Susie Suh chronology
|  | Susie Suh (2005) | The Bakman Tapes, Pt. 1 (2009) |

= Susie Suh (album) =

Susie Suh is the debut album by American singer-songwriter Susie Suh. It was released on Epic Records in 2005. The CD is marked with the Copy Control logo.

==Critical reception==

Alex Henderson of AllMusic concludes his review with, "The singer/songwriter field is amazingly crowded these days, but Suh is a cut above many of the female singer/songwriters who emerged in the early and mid-2000s and shows considerable promise on her first album."

Liane Hansen of NPR wrote, "Suh's lyrics are introspective.

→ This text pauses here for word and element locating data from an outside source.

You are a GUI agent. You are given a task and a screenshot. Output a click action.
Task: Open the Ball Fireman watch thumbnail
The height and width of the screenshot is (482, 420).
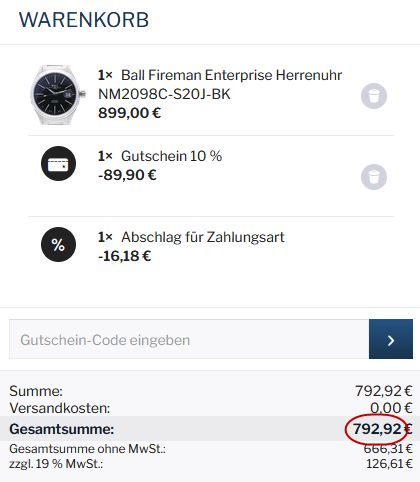[58, 95]
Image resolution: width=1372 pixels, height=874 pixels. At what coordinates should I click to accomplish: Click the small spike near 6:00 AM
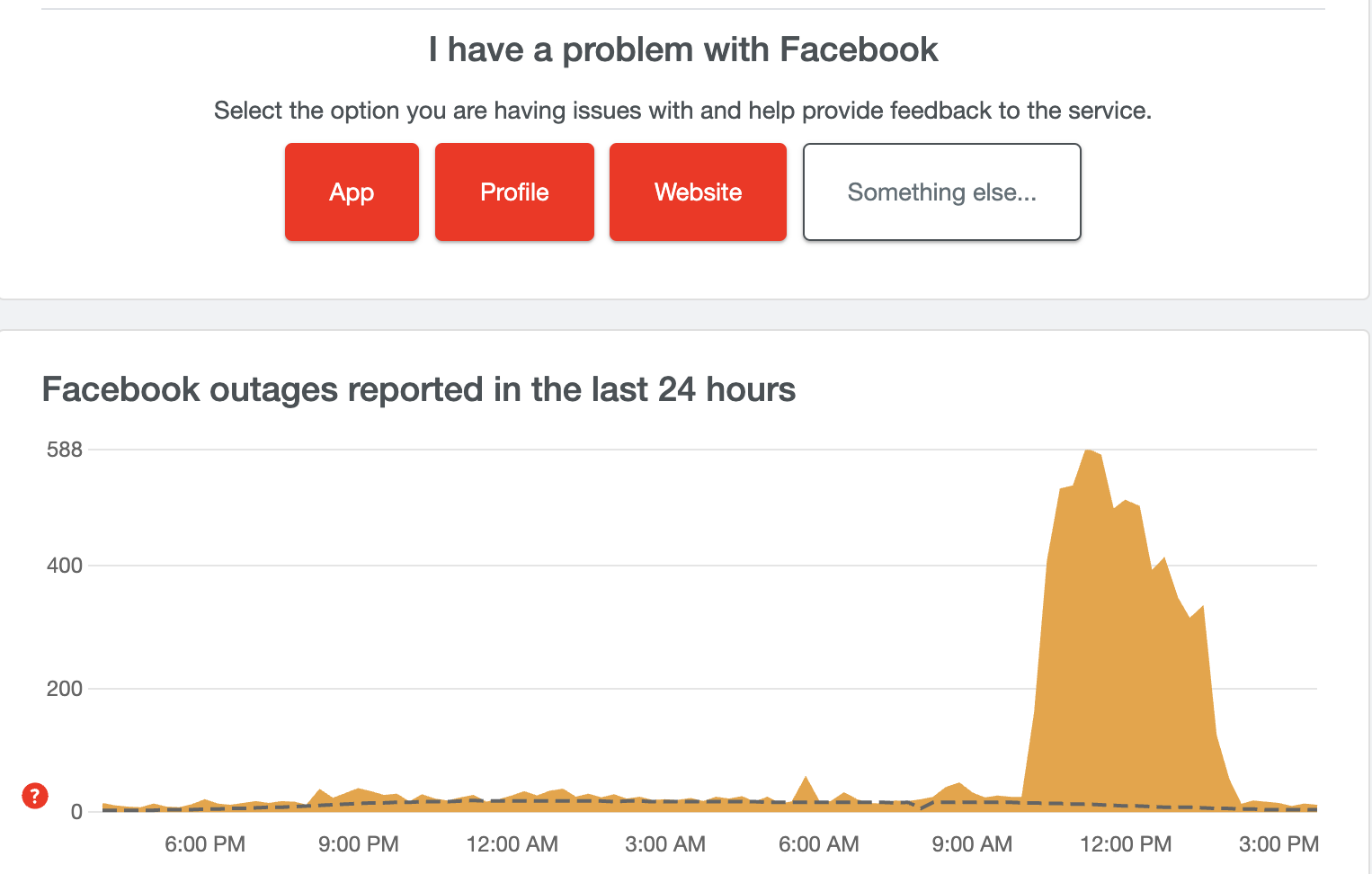(806, 779)
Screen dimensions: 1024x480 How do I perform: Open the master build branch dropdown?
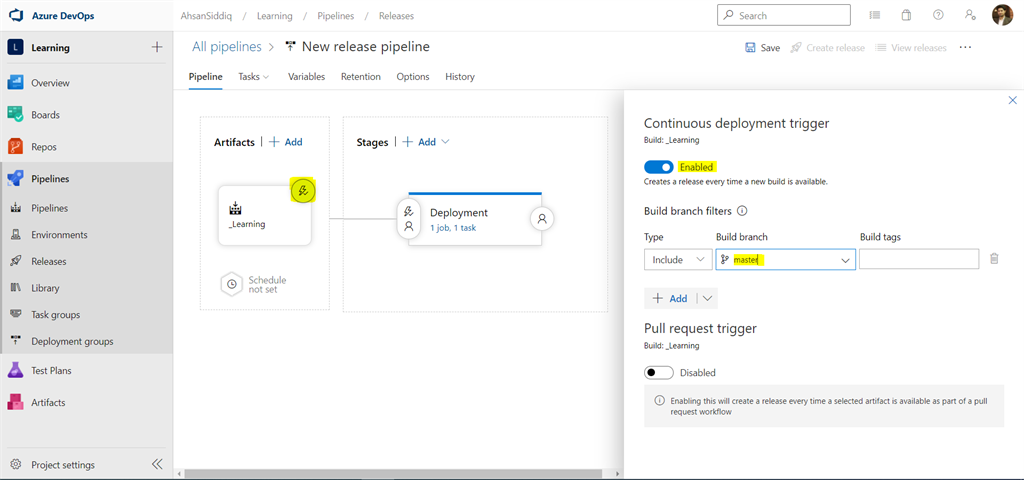coord(785,260)
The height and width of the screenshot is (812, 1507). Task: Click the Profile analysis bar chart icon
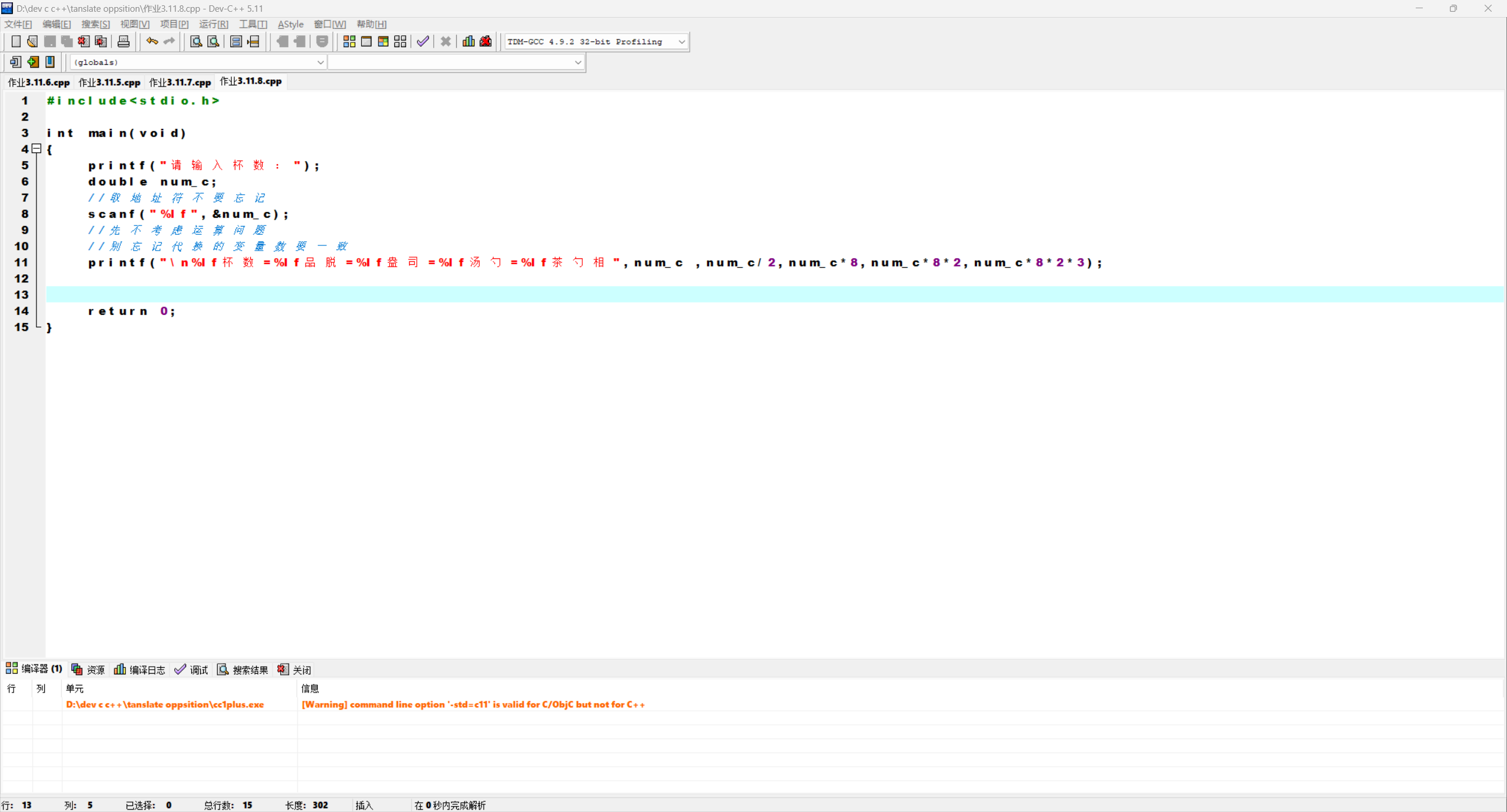(x=469, y=41)
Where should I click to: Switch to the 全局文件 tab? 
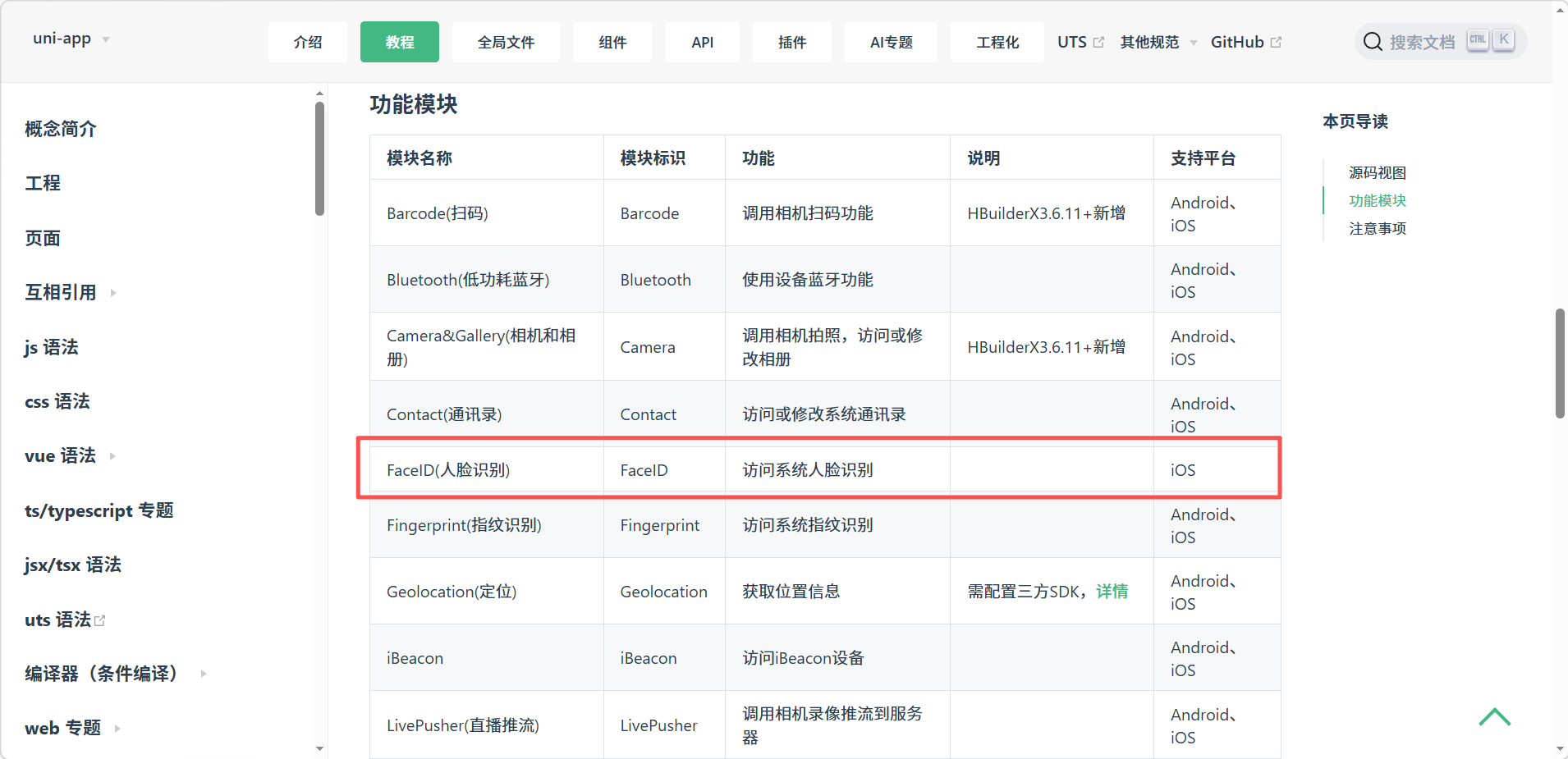[506, 43]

And though she shares a homonym with wailer Siouxsie Sioux of Banshees fame, her music is on the softer side."

Professional ratings
Review scores
| Source | Rating |
| AllMusic |  |

==Track listing==

| No. | Title | Length |
|---|---|---|
| 1. | "Won't You Come Again" | 3:45 |
| 2. | "Your Battlefield" | 4:04 |
| 3. | "Shell" | 4:24 |
| 4. | "Harmony" | 3:52 |
| 5. | "Seasons Change" | 5:02 |
| 6. | "Light on My Shoulder" | 4:19 |
| 7. | "Lucille" | 3:16 |
| 8. | "Petrified to Be God-Like" | 4:10 |
| 9. | "Recognition" | 3:23 |
| 10. | "All I Want" | 4:20 |
| Total length: |  | 40:35 |

==Media appearances==
"Recognition", "All I Want", "Seasons Change", and "Light on My Shoulder" have been played in the American drama series One Tree Hill. "Shell" was featured on the soundtrack to the film Must Love Dogs.

==Personnel==

===Musicians===

- Susie Suh – guitar, piano, vocals
- Glen Ballard – keyboards, piano, string arrangements
- Matt Chamberlain – drums
- Jimmy Johnson – bass
- Michael Landau – guitar
- Tim Pierce – guitar
- Benmont Tench – organ (Hammond), piano, music contractor

===Production===

- Glen Ballard – producer
- Charles Koppelman – executive producer
- Don Rubin – executive producer
- Doug Sax – mastering
- Tom Sweeney – assistant engineer
- Kevin Mills – assistant engineer
- Scott Campbell – engineer, mixing
- Jez Colin – mixing
- Michelle Holme – art direction
- Sheri G. Lee – art direction
- Jolie Levine-Aller – music contractor, production coordination

Track information and credits adapted from the album's liner notes.